§ **WHAT YOU WILL DO**:
(a) Why does the PCRC funding announcement say each recipient will be awarded $2500? Answer in one to three sentences.
(b) Extend the PCRC funding announcement beyond its final line.

§ **EXERCISE PASSAGE**:
○ ○ ○ ○ ○

If your study is chosen, you and your data analyst will be invited to attend a ½ day workshop in Denver on Tuesday, June 13, 2017 to learn best practices for reproducible research and how to prepare your data for inclusion in the repository. Travel costs for you and your analyst will be covered by the PCRC. We will also award each recipient $2500 to offset costs associated with preparing the data before sending them to the repository.

Please click here for Frequently Asked Questions about this funding announcement.

Funding Opportunity: Support for Analysis of Secondary Data from the PCRC Data Repository


Applications due by May 2, 2017

Call for proposals for secondary analysis of data that currently exist in the PCRC Data Repository. The PCRC will grant two $50,000 awards to conduct a secondary analysis of repository data. Applications are due May 2, 2017 by 11:59 PM Mountain Time.  We strongly encourage you to look at the studies briefly described below, their data dictionaries (linked below) and to search the literature for papers that have been published from these studies previously. The PCRC Executive Committee and Data Informatics and Statistics Core (DISC) leadership will review the applications.  Notification of awards will be made by May 10, 2017.

Instructions for applicants:

  • Please fill out the online form: https://redcap.ucdenver.edu/surveys/?s=PNPKCRTCYL
  • Include a two-page summary of your research plan, aims, which data set you propose to use, budget and timeline (which can be uploaded with the electronic form linked above).

○ ○ ○ ○ ○

§ **STUDY MATERIAL**:

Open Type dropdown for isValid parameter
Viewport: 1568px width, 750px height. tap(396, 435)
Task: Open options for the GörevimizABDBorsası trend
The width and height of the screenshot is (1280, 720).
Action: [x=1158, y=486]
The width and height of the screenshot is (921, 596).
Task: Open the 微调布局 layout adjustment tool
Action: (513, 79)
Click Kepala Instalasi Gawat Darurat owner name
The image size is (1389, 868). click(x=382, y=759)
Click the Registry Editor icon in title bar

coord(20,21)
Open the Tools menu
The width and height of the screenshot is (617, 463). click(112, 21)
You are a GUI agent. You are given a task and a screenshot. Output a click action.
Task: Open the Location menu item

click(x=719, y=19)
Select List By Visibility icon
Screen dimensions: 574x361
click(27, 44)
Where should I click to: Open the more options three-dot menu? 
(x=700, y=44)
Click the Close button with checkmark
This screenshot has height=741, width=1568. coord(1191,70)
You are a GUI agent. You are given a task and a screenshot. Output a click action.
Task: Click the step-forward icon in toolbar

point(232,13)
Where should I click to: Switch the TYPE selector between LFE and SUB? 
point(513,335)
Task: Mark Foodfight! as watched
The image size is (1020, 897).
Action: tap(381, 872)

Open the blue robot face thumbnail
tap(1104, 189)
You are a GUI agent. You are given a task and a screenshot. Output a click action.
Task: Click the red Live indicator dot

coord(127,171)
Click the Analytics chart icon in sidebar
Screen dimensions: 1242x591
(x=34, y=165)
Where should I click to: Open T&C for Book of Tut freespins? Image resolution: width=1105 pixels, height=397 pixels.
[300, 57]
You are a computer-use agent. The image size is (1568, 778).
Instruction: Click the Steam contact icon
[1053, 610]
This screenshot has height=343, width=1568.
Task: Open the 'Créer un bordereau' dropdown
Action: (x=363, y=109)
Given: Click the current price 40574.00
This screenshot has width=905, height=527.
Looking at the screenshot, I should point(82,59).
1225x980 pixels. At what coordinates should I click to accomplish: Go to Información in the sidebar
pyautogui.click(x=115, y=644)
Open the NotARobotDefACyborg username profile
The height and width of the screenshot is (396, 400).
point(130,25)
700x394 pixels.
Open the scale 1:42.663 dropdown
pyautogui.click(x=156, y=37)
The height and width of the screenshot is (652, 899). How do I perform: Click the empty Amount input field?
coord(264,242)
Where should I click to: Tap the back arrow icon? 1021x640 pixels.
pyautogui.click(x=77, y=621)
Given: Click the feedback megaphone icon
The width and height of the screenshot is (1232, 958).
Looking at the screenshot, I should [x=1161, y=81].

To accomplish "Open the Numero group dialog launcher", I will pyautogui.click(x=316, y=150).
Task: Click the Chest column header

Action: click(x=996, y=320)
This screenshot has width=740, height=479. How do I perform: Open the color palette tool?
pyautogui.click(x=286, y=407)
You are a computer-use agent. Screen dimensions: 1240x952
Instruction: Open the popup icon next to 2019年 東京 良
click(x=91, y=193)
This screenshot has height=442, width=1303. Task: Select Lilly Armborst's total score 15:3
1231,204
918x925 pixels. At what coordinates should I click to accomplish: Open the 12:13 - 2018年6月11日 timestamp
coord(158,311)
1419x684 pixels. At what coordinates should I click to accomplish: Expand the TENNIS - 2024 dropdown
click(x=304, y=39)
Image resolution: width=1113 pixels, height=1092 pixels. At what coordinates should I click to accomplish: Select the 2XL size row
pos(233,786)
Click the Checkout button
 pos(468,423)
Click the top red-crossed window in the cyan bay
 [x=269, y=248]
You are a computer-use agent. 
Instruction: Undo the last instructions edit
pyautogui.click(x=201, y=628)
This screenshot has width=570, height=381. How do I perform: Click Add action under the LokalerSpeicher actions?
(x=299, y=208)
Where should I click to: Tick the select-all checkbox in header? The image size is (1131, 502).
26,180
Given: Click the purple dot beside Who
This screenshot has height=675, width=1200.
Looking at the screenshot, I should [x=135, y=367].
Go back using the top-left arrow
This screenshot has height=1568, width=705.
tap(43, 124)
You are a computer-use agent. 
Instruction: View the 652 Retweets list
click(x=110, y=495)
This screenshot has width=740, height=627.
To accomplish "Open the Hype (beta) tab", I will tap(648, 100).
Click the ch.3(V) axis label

○ ○ ○ ○ ○

§ **TASK RESPONSES**:
(a) The $2500 is meant to offset the costs of preparing the data before they are sent to the repository.

(b)
Data that currently exist in the PCRC data repository for analysis include:

 Statin Discontinuation

  • Multisite randomized trial of continuing versus discontinuing statins
  • Primary objective: to determine, among patients with life-limiting illness, if there is a difference in the proportion who die within 60 days after enrollment between patients for whom statins are discontinued versus patients who are maintained on the medication
  • Secondary objectives: overall survival, important CVD events, QOL, symptoms, performance status (Karnofsky), polypharmacy, satisfaction with care, costs
  • Total N: 381, 15 study sites

Best Supportive Care

  • Implementation of consensus-based standards for best supportive care in a clinical trial: a pilot study
  • Primary objective: using clinician behavior intervention checklist (BSC), test the feasibility of thorough documentation of BSC delivery
  • Secondary: estimate variance in the BSC checklist completion; assess provider satisfaction with BSC; evaluate differences in patient experience before and after introduction of the BSC checklist
  • Total N: 41 patients and 23 providers, 4 study sites

Reducing End-of-Life Symptoms with Touch (REST)

  • Massage therapy versus simple touch to improve pain and mood in patients with advanced cancer: a randomized trial
  • Ann Intern Med. 2008 Sep 16;149(6):369-79.
  • To evaluate the efficacy of massage for decreasing pain and symptom distress and improving quality of life among persons with advanced cancer
  • Repeated measures, six 30-minute massage or simple-touch sessions over 2 weeks
  • 380 adults with advanced cancer who were experiencing moderate-to-severe pain; 90% were enrolled in hospice
  • Total N: 380 patients, 15 hospice study sites

    Please click here for Frequently Asked Questions about this funding announcement.

AHRQ Announces Funding Opportunity for Developing Measures of Shared Decision Making

A new funding opportunity announcement from AHRQ solicits applications for research projects to develop, test and evaluate measures of shared decision making for research conducted in clinical settings. Shared decision making is a collaborative process in which patients and members of their clinical team make health care decisions that are informed by scientific evidence as well as patients’ values and preferences. Each project is expected to produce valid and reliable measures of shared decision making, along with instructions for implementing the measures and documentation on the development, testing and evaluation of the measures. The maximum cost for each project is $500,000 per year and $1.5 million for up to three years.